Simple and efficient word count

Question by Cheliyan Natarajan

I need a technical help. How to find the number of occurrence of a all words in a string. the criteria is that it should be simple and with less complexity. I used the split function to put the words in an array and used a for loop to count. But this increases complexity as split uses one for loop internally also. Can you give me some idea


Answer:

I presume that you need the solution in C#.NET and that your need is not to count the occurrence of a specific word in the string. Split function may not be a best fit to count the words as you may still have to deal with the split strings for punctuations or other white spaces like tab, line feed, etc.

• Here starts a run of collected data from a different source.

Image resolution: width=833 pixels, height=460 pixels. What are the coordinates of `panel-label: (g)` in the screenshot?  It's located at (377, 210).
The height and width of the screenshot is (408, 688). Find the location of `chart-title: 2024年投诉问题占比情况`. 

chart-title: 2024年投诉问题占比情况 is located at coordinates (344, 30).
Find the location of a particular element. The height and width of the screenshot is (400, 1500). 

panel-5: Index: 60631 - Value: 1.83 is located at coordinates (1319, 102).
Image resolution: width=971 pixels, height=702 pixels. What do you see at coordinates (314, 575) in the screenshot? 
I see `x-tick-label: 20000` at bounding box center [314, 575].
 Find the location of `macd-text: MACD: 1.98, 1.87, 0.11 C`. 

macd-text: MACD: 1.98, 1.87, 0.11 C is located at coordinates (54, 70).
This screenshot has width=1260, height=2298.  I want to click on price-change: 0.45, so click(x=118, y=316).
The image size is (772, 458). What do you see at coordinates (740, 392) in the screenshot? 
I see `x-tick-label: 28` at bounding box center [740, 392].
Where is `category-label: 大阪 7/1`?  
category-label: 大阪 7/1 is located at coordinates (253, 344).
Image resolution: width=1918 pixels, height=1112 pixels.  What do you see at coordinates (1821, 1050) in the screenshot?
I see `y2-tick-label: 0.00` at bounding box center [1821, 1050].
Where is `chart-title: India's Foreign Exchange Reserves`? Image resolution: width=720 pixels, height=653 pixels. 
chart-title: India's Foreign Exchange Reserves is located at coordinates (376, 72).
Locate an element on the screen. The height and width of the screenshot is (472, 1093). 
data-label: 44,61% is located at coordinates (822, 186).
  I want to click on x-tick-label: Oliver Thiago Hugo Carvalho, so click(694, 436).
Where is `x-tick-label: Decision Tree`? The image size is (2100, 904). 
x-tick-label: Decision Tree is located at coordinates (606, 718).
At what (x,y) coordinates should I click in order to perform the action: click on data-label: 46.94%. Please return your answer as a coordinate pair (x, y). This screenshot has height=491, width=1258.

The other options are to use the Regular Expression or to use a character array and looping through to find out the words.

The following code will give you the count of words using regular expression:

MatchCollection collection = Regex.Matches(textBox1.Text, @"[\S]+");
int x = collection.Count;

Depending on the definition of a word, the regular expression string may have to be redefined.

Alternatively the word count can be performed by taking the string into a character array and then looping through it to determine the start of a word or end of the word. Here again, appropriately modify the condition to evaluate the word. Here is the code sample.


            int c = 0;
            string s = textBox1.Text;
            for (int i = 1; i < s.Length; i++)
            {
                if (char.IsWhiteSpace(s[i - 1]) == true)
                {
                    if (char.IsLetterOrDigit(s[i]) == true ||
                        char.IsPunctuation(s[i]))
                    {
                        c++;
                    }
                }
            }


Regular expression is found to be marginally slower than the char array alternative. Hope this helps.